Test matrix (same as Phase 1):
- Throughput (tok/s)
- TTFT (streaming)
- VRAM
- Entity extraction (7 persons, 3 places)
- Tool calling (8 cases)
- Vision (if supported)
- Kannada (entities + response)

### 4. Update RESOURCE-REGISTRY.md
For any model we benchmark, document VRAM usage and compare against current budget.

## Key Files

| File | Purpose |
|------|---------|
| `docs/RESEARCH-GEMMA4-BENCHMARK.md` | Gemma 4 research + Phase 1 results |
| `docs/RESOURCE-REGISTRY.md` | Current VRAM budget (Titan: 18 GB Nano + 14 GB embedding + 9.4 GB audio) |
| `scripts/benchmark_gemma4_phase1.py` | Benchmark template (adapt for new models) |
| `scripts/results/benchmark_gemma4_phase1.json` | Gemma 4 baseline results |
| `start.sh` line 276 | Ollama pin (currently 0.20.0) |

## DGX Spark Constraints (CRITICAL)

- **SM_121** (Blackwell) — not all CUDA kernels work. vLLM needs patches for some models.
- **aarch64** (ARM64) — no x86 Docker images.

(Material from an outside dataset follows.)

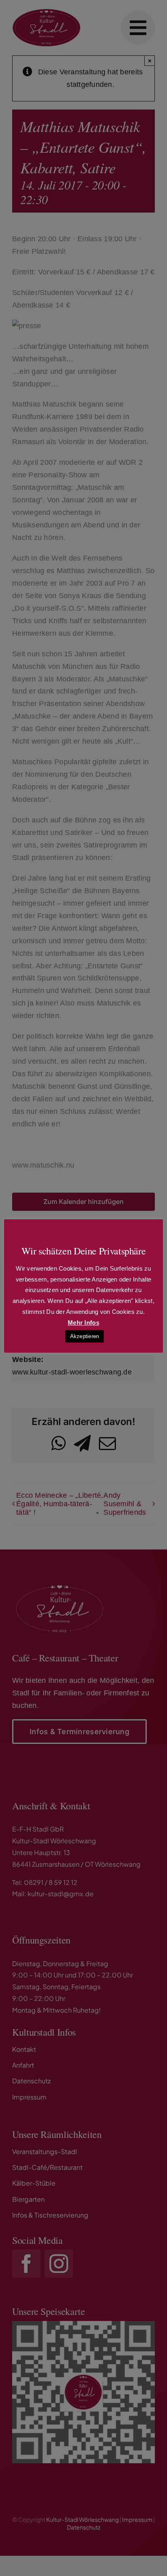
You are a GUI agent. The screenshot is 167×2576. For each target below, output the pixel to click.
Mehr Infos (83, 1322)
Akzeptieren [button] (84, 1336)
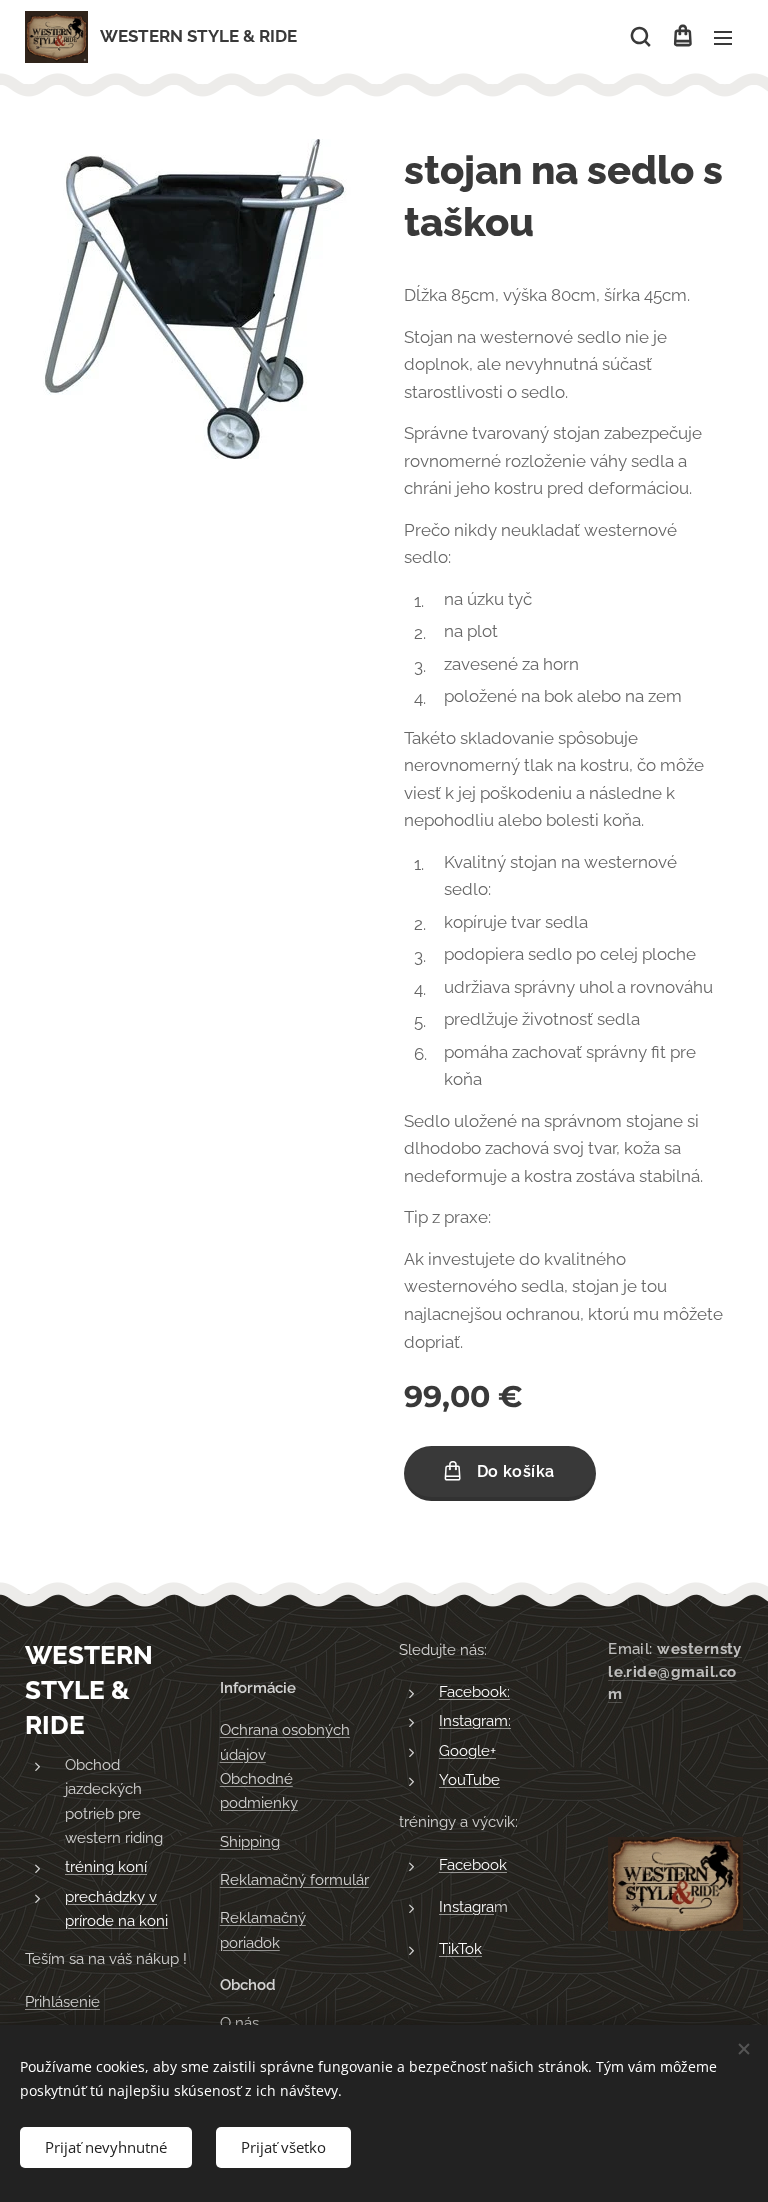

Must use native ARM or build from source.
- **Unified memory** — GPU and CPU share 128 GB. nvidia-smi may not report VRAM accurately.
- **vLLM container**: `vllm-node` Docker image with custom mods applied via start.sh.

## Decision Framework

After benchmarking, score each model:

| Metric | Weight | How |
|--------|--------|-----|
| Quality (tools + entities + Kannada) | 40% | Must meet thresholds |
| Performance (tok/s + TTFT) | 25% | Compare to Nano baseline |
| Vision capability | 20% | Binary (has it or doesn't) |
| VRAM efficiency | 10% | Lower is better |
| Stability / maturity | 5% | Production track record |

**Swap threshold**: Total score must exceed Nano's by ≥ 15% to justify migration risk.